Usa, agente dei servizi segreti si è sparato mentre prestava servizio di sicurezza all’ex First Lady Jill Biden. Negli Stati Uniti un agente dei servizi segreti si è sparato ad una gamba mentre prestava servizio di sicurezza all’ex First Lady Jill Biden. A riportare la notizia è il “NY Post”, secondo cui l’agente dei Secret Service si è sparato accidentalmente a una gamba all’aeroporto internazionale di Filadelfia nella giornata di ieri, venerdì 27 marzo.
L’arma dell’agente è esplosa intorno alle 8:30 del mattino mentre stava svolgendo attività di sicurezza legate allo spostamento della moglie dell’ex presidente Joe Biden, secondo quanto riferito da fonti a KYW Newsradio. Le circostanze precise dell’incidente non sono ancora state chiarite e restano al vaglio degli investigatori, che stanno cercando di ricostruire l’esatta dinamica dei fatti.
L’agente ha riportato ferite non gravi a seguito di uno sparo accidentale avvenuto mentre maneggiava la propria arma di servizio, come dichiarato dal portavoce dei Servizi Segreti Nate Herring. Le sue condizioni non destano preoccupazione e, secondo quanto riferito, è stato immediatamente soccorso e trasportato in ospedale per le cure del caso.
Nessun rischio per l’ex First Lady
“Non vi è stato alcun impatto sulla mobilità della persona protetta, che non era presente al momento dell’incidente”, ha aggiunto Herring, sottolineando come l’episodio non abbia comportato rischi diretti per Jill Biden né per altre persone coinvolte nelle operazioni di sicurezza.
Non risultano altri feriti e la situazione è stata rapidamente messa sotto controllo dal personale presente nello scalo aeroportuale. L’episodio ha comunque attirato l’attenzione sull’importanza delle rigorose procedure di sicurezza adottate dagli agenti incaricati della protezione delle figure istituzionali.
Il Secret Service Usa
Il Secret Service degli Stati Uniti ha infatti il compito principale di garantire la sicurezza del presidente, del vicepresidente e delle loro famiglie, oltre che di altre figure di rilievo nazionale e internazionale. Tra le sue funzioni rientra anche la prevenzione di minacce, l’organizzazione delle misure di protezione durante gli spostamenti e la gestione di eventuali situazioni di emergenza.

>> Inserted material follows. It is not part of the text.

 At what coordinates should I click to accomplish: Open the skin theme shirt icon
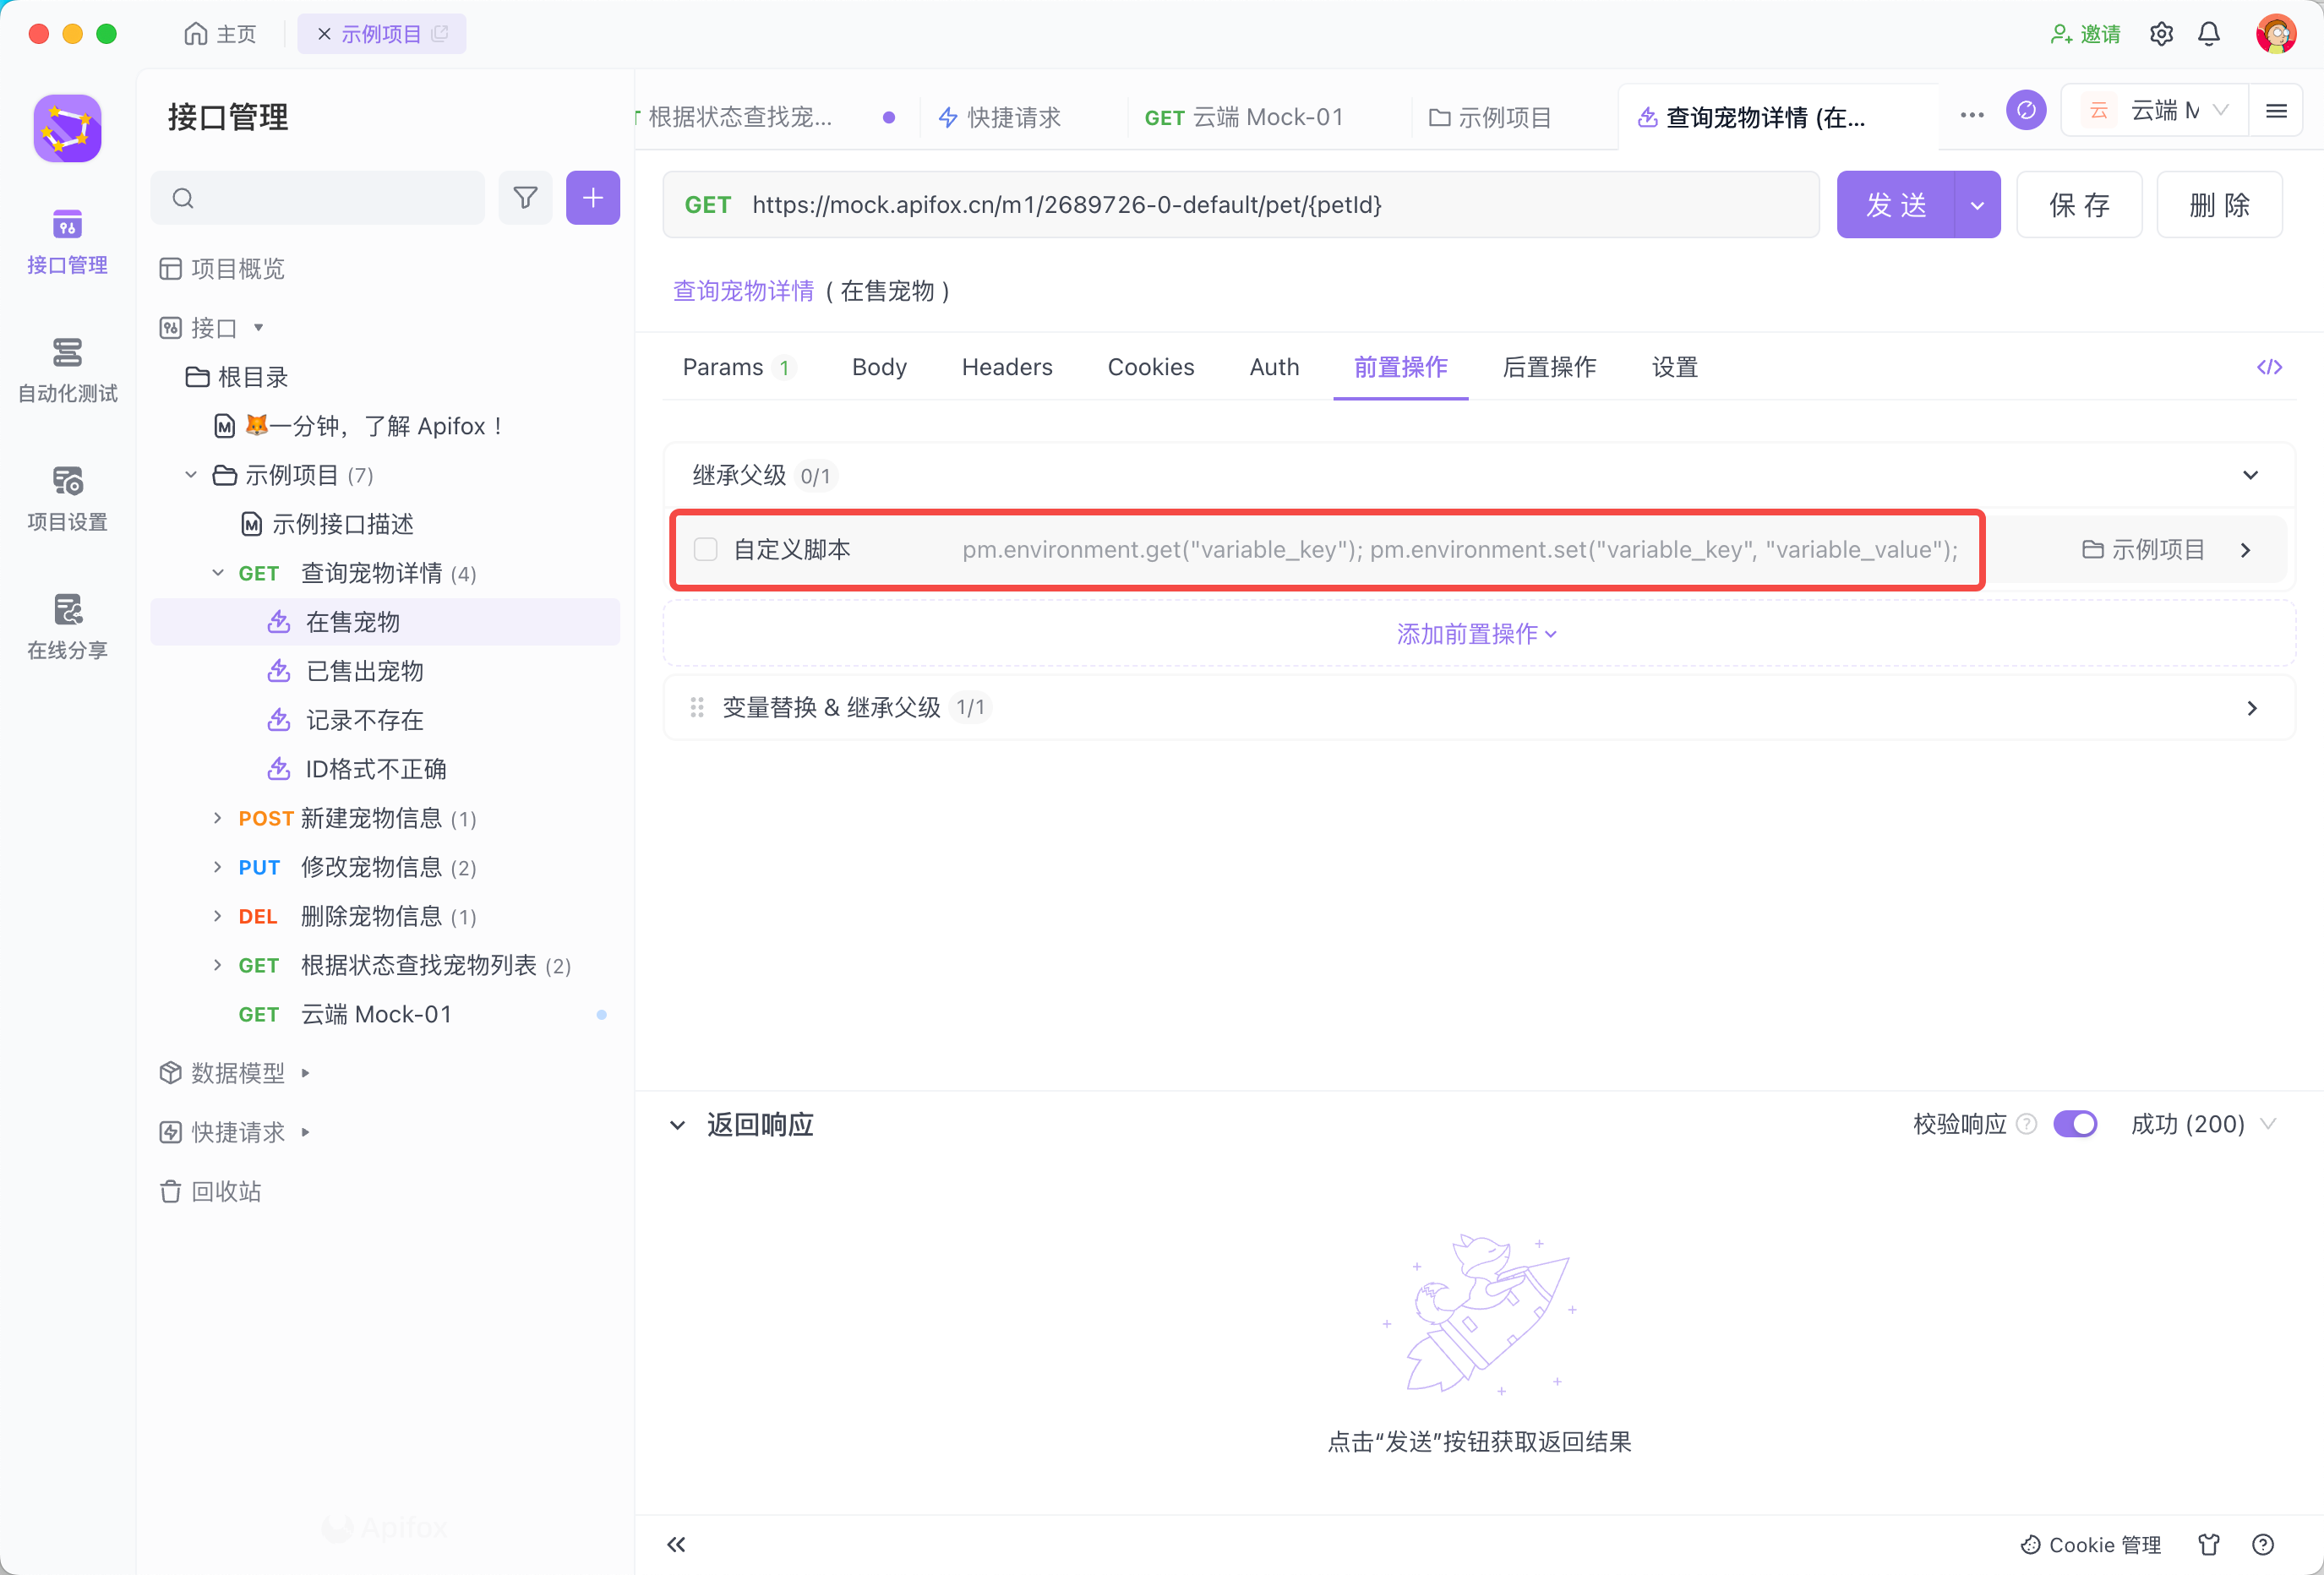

La protezione viene estesa anche agli ex presidenti e ai loro familiari per legge, proprio in considerazione del ruolo ricoperto e dei potenziali rischi a cui possono essere esposti anche dopo la fine del mandato. Questa tutela continuativa rappresenta una misura fondamentale per garantire la sicurezza di figure che restano simbolicamente e politicamente rilevanti nel contesto nazionale.